§ **Task brief**: Scan the entries below for the string "above" and copy every line where it turns up.

--- Entries provided Enclosed Below ---

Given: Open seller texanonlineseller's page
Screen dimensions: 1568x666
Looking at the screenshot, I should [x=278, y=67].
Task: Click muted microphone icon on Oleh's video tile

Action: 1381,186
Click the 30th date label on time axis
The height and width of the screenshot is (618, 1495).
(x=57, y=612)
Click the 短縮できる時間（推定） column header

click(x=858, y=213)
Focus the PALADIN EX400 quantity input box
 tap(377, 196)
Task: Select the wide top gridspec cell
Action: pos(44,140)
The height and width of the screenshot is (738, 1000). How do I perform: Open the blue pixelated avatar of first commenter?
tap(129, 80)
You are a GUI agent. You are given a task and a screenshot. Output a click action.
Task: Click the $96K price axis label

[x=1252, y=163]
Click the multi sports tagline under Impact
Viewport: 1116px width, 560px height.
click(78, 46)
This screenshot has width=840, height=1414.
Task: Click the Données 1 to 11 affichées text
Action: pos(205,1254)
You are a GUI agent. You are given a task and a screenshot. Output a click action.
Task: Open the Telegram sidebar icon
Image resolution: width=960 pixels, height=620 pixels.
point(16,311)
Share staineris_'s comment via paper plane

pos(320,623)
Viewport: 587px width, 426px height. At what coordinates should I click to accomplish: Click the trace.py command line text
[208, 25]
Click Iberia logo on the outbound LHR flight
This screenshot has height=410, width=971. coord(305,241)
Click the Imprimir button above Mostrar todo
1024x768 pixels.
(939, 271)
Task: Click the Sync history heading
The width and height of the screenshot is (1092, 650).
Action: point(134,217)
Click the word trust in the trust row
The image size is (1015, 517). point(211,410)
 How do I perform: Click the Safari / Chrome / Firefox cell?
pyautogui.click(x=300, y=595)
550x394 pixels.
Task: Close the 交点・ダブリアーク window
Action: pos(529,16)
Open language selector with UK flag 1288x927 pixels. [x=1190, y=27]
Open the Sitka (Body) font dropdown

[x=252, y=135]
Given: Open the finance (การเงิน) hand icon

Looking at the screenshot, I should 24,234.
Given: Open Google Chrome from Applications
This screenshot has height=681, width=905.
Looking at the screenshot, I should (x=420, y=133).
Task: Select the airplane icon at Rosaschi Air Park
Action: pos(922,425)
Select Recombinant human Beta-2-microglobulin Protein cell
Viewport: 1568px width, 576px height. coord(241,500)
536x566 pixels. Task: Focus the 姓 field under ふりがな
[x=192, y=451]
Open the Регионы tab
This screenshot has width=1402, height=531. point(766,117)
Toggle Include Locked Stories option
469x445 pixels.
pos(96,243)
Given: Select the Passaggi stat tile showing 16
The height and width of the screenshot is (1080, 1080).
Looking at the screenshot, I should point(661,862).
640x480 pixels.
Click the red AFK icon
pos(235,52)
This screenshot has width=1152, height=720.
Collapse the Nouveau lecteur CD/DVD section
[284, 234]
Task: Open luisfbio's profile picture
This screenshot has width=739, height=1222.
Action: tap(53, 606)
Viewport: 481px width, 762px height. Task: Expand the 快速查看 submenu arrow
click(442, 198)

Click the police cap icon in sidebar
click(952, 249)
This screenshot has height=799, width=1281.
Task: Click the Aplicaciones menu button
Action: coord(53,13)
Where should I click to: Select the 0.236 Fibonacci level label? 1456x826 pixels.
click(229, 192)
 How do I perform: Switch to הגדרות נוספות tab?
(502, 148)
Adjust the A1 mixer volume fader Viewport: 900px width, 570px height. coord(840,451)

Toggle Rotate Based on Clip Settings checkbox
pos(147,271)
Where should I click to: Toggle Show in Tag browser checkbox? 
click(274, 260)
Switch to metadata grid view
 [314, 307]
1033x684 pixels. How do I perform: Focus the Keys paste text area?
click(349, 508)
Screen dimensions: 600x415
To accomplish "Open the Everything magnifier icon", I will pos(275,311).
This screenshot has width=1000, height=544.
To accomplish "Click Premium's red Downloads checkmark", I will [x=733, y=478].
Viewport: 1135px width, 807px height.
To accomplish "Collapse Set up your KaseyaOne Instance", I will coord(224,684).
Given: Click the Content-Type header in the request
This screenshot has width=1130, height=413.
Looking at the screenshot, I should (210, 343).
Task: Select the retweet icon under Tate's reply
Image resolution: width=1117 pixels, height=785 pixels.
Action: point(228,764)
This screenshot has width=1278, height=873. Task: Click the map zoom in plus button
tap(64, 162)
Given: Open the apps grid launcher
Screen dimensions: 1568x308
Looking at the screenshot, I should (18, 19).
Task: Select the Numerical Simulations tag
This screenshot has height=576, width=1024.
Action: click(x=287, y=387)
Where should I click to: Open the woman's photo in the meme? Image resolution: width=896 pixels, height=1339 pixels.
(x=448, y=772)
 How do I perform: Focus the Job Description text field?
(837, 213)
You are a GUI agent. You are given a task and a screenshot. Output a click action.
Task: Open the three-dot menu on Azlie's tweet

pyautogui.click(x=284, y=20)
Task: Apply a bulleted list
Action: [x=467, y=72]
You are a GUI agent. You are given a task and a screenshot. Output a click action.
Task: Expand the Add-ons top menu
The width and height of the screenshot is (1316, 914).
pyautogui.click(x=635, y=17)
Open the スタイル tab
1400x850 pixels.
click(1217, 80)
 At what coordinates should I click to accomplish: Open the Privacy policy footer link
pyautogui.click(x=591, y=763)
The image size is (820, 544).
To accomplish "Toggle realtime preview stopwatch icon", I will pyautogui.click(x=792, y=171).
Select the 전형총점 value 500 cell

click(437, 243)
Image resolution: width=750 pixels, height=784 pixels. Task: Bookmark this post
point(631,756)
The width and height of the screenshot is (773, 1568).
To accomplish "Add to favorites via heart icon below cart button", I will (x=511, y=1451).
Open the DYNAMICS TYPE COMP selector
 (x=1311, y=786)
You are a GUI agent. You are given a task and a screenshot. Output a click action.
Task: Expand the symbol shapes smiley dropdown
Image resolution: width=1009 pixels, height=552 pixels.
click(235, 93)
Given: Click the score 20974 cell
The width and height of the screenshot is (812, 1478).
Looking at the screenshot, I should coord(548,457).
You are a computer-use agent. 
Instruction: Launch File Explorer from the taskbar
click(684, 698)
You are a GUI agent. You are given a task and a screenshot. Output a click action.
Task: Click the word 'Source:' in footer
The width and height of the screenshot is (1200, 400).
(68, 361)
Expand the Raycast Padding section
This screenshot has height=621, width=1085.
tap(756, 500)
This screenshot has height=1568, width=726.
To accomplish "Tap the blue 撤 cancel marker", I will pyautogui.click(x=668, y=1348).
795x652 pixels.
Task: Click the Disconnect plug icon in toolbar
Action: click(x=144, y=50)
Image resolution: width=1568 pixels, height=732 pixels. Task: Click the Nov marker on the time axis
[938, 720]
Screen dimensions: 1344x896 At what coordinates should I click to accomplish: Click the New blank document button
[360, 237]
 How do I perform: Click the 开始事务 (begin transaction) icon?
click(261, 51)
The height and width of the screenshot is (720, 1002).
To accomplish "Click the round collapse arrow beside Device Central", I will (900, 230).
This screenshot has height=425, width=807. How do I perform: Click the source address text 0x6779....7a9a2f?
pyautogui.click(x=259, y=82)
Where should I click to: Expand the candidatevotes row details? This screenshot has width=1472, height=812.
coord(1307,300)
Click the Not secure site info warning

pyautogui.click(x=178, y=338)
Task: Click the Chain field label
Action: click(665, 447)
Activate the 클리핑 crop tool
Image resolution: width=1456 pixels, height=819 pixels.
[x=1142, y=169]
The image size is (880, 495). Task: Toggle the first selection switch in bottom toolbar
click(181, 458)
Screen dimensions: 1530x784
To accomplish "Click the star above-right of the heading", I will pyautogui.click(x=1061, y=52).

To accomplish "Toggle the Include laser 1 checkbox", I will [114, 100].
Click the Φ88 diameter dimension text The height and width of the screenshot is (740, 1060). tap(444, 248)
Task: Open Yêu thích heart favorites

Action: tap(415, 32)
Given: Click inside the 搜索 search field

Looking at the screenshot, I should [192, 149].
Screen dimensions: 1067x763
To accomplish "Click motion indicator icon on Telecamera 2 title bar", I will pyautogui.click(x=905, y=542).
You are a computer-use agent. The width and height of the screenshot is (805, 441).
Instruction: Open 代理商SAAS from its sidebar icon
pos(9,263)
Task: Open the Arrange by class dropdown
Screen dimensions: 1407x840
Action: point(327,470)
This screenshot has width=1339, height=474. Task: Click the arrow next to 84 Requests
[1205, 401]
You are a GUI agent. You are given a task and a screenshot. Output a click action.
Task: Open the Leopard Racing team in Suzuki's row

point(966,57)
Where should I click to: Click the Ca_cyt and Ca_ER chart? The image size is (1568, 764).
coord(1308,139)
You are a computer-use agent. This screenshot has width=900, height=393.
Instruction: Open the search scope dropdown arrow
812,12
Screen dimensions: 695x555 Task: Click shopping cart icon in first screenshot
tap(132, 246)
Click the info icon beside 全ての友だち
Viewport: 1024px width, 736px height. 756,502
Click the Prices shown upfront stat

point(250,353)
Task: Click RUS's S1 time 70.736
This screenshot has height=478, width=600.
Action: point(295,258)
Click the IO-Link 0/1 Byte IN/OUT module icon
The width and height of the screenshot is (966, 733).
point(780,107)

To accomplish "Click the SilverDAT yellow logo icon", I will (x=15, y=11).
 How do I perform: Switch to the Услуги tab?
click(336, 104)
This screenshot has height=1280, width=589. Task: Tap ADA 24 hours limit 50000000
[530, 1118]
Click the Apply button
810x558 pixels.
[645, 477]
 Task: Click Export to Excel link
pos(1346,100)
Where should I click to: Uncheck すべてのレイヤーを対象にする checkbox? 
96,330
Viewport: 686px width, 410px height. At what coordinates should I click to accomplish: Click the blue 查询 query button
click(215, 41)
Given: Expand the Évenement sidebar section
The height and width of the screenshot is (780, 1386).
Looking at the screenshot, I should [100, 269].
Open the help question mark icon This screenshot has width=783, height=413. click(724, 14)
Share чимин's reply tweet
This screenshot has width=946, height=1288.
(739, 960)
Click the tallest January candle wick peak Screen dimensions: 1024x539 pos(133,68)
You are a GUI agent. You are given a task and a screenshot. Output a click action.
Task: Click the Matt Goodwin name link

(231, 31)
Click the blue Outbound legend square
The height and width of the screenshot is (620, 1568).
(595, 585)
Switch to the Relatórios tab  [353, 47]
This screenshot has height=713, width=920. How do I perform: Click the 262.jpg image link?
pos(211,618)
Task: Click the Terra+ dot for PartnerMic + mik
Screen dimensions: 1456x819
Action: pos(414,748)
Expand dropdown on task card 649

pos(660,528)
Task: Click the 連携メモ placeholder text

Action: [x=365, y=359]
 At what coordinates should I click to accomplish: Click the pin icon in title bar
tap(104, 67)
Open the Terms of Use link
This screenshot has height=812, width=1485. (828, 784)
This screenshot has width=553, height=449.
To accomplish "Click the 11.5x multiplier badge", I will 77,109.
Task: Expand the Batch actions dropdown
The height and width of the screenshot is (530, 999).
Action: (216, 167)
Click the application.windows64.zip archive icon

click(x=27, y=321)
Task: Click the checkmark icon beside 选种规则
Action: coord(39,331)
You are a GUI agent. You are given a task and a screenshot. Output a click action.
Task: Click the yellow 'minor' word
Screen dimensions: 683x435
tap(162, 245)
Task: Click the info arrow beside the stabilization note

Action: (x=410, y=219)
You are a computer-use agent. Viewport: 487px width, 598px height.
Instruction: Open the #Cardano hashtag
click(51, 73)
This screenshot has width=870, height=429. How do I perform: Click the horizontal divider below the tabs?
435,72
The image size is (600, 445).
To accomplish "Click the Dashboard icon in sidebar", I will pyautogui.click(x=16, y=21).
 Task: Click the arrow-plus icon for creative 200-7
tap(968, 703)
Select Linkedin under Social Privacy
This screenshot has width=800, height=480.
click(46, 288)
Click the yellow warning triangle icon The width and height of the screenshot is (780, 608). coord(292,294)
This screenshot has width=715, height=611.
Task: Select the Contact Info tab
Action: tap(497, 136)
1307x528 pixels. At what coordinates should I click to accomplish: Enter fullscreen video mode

--- End of Enclosed Entries provided ---

§ **Result for this task**:
Click the Imprimir button above Mostrar todo
To accomplish "Click the star above-right of the heading", I will pyautogui.click(x=1061, y=52).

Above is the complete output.